Look through the listing below for the string "window". Show each line where it occurs.

■ ■ ■ ■ ■

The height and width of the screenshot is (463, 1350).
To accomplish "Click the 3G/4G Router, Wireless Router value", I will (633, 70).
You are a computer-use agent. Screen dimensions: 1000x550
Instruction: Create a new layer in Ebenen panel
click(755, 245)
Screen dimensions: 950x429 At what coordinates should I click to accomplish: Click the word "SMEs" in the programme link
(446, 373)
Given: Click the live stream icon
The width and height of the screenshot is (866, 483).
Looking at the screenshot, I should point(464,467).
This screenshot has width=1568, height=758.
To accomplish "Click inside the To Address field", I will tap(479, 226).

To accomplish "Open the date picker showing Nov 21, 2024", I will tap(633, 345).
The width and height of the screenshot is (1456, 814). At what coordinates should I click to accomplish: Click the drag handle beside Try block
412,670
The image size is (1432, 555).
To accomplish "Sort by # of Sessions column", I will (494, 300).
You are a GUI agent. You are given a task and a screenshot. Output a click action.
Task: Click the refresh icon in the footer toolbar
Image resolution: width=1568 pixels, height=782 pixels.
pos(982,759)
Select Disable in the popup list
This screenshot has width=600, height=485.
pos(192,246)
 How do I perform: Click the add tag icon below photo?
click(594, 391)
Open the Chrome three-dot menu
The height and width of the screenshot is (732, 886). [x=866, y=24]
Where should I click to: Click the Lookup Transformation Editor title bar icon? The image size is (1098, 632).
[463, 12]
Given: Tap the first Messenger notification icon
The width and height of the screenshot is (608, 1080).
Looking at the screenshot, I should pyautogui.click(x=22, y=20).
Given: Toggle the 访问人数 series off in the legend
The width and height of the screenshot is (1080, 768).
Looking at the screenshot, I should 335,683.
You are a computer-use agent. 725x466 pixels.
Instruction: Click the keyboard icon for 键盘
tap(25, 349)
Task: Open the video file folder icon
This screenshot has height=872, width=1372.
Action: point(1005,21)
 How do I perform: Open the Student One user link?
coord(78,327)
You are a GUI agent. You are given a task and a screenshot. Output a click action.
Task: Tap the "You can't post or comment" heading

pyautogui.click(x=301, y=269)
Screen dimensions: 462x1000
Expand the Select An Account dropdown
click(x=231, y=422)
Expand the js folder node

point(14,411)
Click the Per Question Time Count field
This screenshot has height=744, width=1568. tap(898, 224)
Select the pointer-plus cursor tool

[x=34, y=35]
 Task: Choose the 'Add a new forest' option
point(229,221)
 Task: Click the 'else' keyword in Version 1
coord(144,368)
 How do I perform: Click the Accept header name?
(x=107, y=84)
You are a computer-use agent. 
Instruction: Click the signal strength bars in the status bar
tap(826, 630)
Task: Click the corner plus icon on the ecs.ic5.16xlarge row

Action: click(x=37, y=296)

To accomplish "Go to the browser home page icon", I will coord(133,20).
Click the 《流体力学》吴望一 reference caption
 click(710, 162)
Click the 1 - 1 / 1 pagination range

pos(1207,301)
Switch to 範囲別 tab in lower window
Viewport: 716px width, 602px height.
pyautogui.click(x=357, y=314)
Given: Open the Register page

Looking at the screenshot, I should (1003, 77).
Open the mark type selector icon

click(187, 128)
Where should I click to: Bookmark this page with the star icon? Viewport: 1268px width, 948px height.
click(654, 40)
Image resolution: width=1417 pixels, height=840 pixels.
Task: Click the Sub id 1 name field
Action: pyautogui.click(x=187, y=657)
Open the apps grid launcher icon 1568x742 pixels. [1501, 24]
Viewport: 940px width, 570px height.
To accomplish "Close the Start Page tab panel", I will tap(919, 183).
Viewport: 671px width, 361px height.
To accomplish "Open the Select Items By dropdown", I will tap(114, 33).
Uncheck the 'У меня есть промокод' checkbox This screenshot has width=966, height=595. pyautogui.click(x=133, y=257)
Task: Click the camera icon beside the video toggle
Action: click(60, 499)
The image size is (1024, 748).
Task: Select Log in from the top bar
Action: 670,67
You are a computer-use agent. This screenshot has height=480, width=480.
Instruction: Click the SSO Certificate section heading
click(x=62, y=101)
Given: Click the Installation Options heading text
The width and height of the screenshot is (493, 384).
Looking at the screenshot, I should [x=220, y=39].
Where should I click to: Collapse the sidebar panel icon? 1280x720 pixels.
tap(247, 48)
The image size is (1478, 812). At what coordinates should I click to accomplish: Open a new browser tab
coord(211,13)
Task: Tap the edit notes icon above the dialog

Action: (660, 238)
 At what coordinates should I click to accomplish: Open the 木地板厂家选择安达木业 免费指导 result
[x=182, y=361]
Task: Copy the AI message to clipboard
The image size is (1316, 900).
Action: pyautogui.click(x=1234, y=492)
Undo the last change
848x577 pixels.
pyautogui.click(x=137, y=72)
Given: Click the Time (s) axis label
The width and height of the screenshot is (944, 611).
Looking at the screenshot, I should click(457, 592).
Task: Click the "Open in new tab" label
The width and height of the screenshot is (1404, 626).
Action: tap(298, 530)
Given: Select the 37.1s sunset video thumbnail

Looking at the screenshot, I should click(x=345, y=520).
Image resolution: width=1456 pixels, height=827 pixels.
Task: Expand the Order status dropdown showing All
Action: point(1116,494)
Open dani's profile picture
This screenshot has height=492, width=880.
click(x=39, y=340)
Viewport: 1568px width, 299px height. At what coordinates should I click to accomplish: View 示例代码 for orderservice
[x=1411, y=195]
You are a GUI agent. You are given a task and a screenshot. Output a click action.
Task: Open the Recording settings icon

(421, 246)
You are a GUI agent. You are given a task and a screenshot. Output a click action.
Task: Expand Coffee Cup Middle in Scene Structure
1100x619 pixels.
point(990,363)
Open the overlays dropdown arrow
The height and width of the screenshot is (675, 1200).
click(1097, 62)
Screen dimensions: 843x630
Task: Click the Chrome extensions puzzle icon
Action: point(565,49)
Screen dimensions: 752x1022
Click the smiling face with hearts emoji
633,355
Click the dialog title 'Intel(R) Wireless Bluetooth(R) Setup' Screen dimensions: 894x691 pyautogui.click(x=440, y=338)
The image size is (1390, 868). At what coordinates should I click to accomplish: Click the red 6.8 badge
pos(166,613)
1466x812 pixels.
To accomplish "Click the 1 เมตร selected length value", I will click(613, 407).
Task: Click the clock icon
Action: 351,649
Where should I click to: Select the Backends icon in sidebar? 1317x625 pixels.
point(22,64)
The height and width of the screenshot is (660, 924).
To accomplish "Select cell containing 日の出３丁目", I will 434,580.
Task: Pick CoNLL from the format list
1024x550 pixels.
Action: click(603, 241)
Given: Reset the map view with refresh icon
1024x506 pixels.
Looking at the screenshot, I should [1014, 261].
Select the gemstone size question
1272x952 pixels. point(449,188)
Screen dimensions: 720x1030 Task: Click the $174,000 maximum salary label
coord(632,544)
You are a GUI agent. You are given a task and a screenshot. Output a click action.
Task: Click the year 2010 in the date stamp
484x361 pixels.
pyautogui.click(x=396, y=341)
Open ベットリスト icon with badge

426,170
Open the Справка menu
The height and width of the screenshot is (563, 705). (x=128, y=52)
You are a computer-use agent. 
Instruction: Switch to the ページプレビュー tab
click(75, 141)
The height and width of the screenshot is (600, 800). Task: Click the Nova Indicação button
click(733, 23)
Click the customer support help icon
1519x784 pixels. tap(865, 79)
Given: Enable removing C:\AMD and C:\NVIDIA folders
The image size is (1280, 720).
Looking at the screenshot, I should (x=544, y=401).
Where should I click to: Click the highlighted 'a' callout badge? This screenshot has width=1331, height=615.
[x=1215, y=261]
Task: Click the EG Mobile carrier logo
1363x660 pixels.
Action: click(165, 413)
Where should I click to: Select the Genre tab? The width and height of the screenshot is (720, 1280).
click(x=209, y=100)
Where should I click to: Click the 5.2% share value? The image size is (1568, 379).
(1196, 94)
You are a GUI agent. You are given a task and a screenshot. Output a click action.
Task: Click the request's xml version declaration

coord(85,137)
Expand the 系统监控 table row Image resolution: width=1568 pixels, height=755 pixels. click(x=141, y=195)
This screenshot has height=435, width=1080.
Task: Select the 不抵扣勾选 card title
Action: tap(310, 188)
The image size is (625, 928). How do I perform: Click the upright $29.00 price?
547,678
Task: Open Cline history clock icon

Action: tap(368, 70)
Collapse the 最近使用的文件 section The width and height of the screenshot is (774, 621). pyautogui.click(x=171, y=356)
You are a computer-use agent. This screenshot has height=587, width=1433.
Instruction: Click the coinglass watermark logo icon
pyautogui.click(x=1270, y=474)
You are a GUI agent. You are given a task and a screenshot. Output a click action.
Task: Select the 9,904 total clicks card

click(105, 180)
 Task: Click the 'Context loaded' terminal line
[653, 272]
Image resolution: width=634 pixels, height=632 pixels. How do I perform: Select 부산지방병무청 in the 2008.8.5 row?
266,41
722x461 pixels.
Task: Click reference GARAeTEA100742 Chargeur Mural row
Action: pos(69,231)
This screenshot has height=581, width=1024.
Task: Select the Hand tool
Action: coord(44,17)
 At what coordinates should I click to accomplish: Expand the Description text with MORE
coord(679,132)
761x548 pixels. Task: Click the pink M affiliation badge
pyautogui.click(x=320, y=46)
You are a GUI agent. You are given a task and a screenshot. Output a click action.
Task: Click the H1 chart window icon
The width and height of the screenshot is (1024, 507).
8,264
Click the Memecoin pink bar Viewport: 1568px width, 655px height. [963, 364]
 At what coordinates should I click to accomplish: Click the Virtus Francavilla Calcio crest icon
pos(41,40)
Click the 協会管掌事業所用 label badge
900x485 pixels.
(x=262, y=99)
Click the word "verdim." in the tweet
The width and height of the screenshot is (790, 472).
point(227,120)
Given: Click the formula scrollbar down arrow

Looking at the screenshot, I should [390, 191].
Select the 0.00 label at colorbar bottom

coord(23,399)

■ ■ ■ ■ ■

--- ANSWER AREA ---
Switch to 範囲別 tab in lower window
Task: Click the H1 chart window icon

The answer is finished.